Given problem
Please write out the data again from the line with "The width and" up to and including the line with "click(93, 203)", requests included, and give only those lines. Multiply every click coordinate in the answers by 1.55 and round each result to a whole number, with halves rounded up.
|---|
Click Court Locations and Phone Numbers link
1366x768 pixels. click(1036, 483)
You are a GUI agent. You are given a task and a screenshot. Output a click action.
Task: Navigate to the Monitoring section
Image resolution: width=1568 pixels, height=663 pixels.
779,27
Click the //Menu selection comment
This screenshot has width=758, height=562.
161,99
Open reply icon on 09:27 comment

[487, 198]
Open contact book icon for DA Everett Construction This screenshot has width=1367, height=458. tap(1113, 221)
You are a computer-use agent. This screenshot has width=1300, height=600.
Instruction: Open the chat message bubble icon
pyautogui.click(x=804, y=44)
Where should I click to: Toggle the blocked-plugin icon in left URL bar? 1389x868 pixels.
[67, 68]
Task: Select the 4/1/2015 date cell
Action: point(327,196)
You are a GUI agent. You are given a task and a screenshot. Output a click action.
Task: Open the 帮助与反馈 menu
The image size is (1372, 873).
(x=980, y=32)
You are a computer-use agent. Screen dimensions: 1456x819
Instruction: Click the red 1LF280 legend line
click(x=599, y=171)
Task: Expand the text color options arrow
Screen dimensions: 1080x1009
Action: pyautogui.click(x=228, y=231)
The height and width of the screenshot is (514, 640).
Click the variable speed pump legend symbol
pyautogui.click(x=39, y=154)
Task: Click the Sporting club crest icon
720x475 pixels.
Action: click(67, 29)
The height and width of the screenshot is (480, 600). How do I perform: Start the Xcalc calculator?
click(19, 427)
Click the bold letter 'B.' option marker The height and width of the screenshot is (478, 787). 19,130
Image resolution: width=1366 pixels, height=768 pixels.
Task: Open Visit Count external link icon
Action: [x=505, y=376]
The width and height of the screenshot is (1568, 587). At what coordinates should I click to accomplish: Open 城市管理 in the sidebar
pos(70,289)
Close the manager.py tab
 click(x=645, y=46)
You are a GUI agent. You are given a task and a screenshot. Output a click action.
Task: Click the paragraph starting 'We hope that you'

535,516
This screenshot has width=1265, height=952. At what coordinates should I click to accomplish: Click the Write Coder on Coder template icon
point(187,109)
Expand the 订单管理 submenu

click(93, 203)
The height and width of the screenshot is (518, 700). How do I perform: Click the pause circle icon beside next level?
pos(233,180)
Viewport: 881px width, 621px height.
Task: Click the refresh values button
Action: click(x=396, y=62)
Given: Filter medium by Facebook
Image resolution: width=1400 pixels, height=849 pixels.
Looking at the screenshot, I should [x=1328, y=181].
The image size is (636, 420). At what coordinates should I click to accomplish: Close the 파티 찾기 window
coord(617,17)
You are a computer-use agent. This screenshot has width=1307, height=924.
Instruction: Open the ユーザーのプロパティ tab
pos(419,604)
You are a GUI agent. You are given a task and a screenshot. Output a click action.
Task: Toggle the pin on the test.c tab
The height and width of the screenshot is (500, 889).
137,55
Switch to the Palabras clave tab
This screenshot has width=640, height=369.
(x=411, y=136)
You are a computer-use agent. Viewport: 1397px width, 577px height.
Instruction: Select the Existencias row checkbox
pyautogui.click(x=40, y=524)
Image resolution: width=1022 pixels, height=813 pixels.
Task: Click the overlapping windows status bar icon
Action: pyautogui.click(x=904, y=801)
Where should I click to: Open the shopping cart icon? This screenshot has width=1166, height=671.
|---|
Answer in full
The width and height of the screenshot is (1568, 587). At what coordinates should I click to accomplish: Open 城市管理 in the sidebar
pos(109,448)
Close the manager.py tab
 click(x=1000, y=71)
You are a GUI agent. You are given a task and a screenshot. Output a click action.
Task: Click the paragraph starting 'We hope that you'

829,800
This screenshot has width=1265, height=952. At what coordinates should I click to accomplish: Click the Write Coder on Coder template icon
point(290,169)
Expand the 订单管理 submenu

click(144, 315)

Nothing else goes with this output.